“If these schools hadn’t played fast and loose with the money they received, those audit costs would have been a lot lower,” said Auditor’s Office spokeswoman Brittany Halpin.
She said the school’s disinterest in getting the money from the Institute of Management and Resources shows the “cozy” relationship between IMR and school administrators.
“What school wouldn’t want more money to educate kids?” she said.
The finding was among millions in alleged misspending by officials with the school and management company identified in audits from 2010 through 2013.
In addition, audits raised ethics concerns about the relationship between the school, the management company and its former sponsor.
At issue in the lawsuit was the contract between Richard Allen’s four schools — three in Dayton and one in Hamilton — and management company Institute of Management and Resources. The contract said the schools would pay IMR 10 percent of its revenues as a management fee, and then pay “87 percent of the remaining 90 percent” to cover each school’s expenses.
The auditor’s office — and now the courts — read this to mean a total of about 88 percent of the schools’ revenue. Through July, the four schools were paid more than $5.3 million this year to educate 716 students.
But Richard Allen officials and IMR — which until recently employed the school’s treasurer — say they intended for the school to pay a full 97 percent to IMR. Special audits released beginning in 2012 tallied this difference at roughly $1.5 million since 2008.
The contract has since been amended, and ethics concerns addressed.
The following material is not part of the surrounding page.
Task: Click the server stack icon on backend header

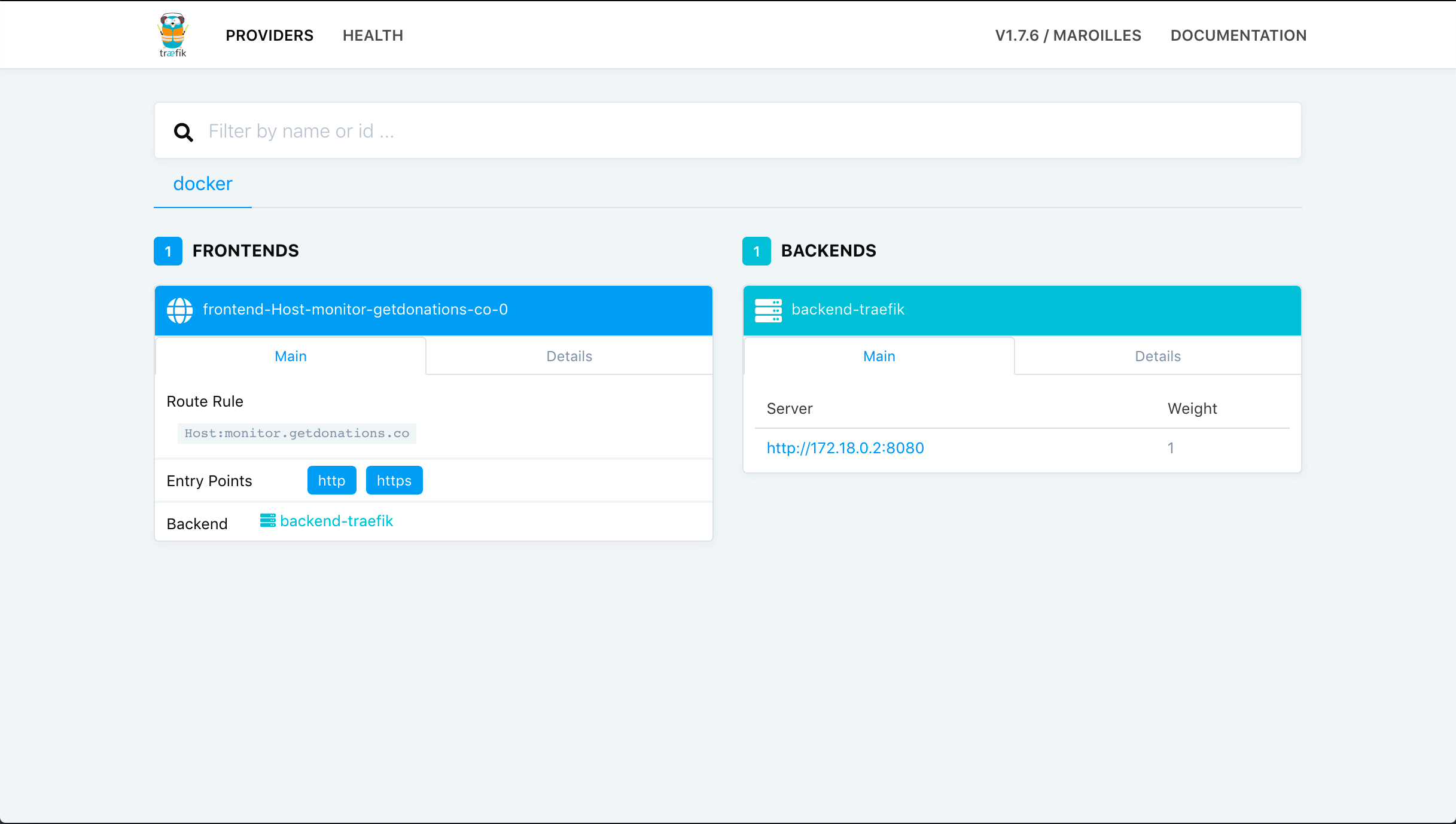Action: pyautogui.click(x=768, y=310)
The schools received a clean audit this year.
In terms of performance, the Dayton schools performed better than Dayton Public Schools in recent statewide math and English testing. The Hamilton charter school performed worse than that city’s public schools.
The previous audit findings are still due, and Brown hopes the issue can be fixed contractually and without an appeal to the state Supreme Court. Brown said that even if IMR paid Richard Allen, the school would be required to pay 95 percent of the money back to IMR under the current contract.
“The bigger issue is this appearance of impropriety, which is lasting until — well we’re two weeks until 2016,” Brown said.